Is participating in the USUAL project risk-free and guaranteed profit?
The emergence of USUAL inevitably reminds people of The DAO and Luna, which were initially highly regarded projects in the crypto space but ultimately collapsed due to contract vulnerabilities or token economics. Although USUAL appears to have great potential, utilizing innovative token economics and strong security mechanisms, blockchain projects inherently carry certain risks, and no matter how carefully designed, it is impossible to completely eliminate the possibility of vulnerabilities and attacks.
USUAL's Security Audit
USUAL currently has undergone 5 security audits conducted by Cantina, whose audit work mainly includes:
Permissioned initiation of smart contract audits, permissionless initiation of smart contract audits, L2 token contracts, OFT MintAndBurnAdapter and L1 OFT Adapter, USD0++ and DAO collateral contracts, SwapperEngine and USUAL token contracts, USUAL distribution and airdrop contracts, Blackthorne audits, etc.

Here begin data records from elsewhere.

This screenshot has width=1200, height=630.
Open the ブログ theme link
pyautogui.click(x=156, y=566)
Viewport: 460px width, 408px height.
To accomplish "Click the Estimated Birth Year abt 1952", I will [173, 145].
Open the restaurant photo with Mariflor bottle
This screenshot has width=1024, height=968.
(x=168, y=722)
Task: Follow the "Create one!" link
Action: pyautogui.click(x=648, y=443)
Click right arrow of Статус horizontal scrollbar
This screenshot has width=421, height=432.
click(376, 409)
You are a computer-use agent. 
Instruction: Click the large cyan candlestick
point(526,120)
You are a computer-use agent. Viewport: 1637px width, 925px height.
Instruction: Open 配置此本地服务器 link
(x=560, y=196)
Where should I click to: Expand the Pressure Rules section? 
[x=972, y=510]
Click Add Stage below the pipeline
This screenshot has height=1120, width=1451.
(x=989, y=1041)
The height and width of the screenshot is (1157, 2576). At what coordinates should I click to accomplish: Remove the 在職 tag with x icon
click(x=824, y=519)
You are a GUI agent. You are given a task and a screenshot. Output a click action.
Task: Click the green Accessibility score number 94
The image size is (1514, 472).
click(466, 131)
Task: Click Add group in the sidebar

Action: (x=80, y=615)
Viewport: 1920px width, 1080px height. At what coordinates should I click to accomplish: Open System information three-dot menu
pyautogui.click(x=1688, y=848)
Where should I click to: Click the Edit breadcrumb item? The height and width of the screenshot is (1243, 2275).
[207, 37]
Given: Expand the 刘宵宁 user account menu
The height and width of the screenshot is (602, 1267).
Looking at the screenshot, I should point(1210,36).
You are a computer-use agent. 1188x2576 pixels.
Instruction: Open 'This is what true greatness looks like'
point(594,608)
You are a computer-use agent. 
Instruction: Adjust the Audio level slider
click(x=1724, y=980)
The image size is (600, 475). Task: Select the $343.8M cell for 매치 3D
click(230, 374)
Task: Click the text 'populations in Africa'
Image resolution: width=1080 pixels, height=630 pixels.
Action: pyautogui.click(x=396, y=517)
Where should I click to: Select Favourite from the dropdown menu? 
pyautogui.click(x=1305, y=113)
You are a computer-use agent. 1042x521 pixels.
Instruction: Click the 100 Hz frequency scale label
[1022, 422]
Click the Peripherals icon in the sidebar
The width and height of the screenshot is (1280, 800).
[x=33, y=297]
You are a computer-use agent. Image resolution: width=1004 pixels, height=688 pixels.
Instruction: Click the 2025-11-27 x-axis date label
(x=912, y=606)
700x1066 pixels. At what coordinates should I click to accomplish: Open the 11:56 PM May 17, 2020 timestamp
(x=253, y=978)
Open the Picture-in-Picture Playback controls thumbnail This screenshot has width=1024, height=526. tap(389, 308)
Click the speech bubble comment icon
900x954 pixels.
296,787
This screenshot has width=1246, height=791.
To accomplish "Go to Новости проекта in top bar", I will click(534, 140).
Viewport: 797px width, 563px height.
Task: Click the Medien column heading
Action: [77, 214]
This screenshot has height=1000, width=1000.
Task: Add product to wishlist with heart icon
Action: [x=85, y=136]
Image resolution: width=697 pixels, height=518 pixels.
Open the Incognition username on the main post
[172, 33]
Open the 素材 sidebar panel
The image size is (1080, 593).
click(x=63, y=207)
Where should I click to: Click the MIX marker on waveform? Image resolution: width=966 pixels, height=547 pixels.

Although the security audits were thorough, there has been no disclosure of how private keys are managed. After all, there are precedents like DEXX and Radiant, so it cannot be said that USUAL is completely safe.
Are there flaws in USUAL's security monitoring?
The monitoring framework provided in the USUAL official documentation is already quite comprehensive, but there are still some minor issues:
Limitations of monitoring coverage:
The current monitoring framework mainly focuses on monitoring key operations within the protocol, but may lack sufficient real-time monitoring for external interfaces, third-party integrations, or interactions with other chains (such as cross-chain operations). If there are vulnerabilities or if attackers exploit interactions with external systems, the existing monitoring may not detect issues in a timely manner.
Threshold Settings:
In the threshold alert system, abnormal trading volumes, significant token fluctuations, or price volatility may trigger alerts. However, market volatility and certain special events (such as large trades or market adjustments) may be misinterpreted as abnormal behavior. If the threshold settings are not intelligent enough or adapt to market changes, it may lead to excessive alerts or missed reports, resulting in delayed responses or misleading information.
Potential risks of multi-signature:
Similar to the case of Radiant being hacked, although the activities of multi-signature wallets are monitored in real-time, the multi-signature itself may carry a risk of mismanagement. If any of the signing members make a mistake, are hacked, or engage in malicious behavior, the monitoring system may not be able to detect abnormal authorization operations in advance.
Finally
The USUAL protocol excels in innovation, adopting a token issuance model linked to actual income, ensuring long-term value growth. Additionally, its security mechanisms are robust, such as an automatic 'circuit breaker' that can immediately pause operations upon detecting risks, protecting user assets. However, there are also potential risks, such as misjudgments or false alarms from automatic defense mechanisms, as well as ongoing concerns regarding the security of multi-signature and external interfaces.
Overall, the design of USUAL offers promising solutions to address speculation issues in blockchain protocols and enhance security.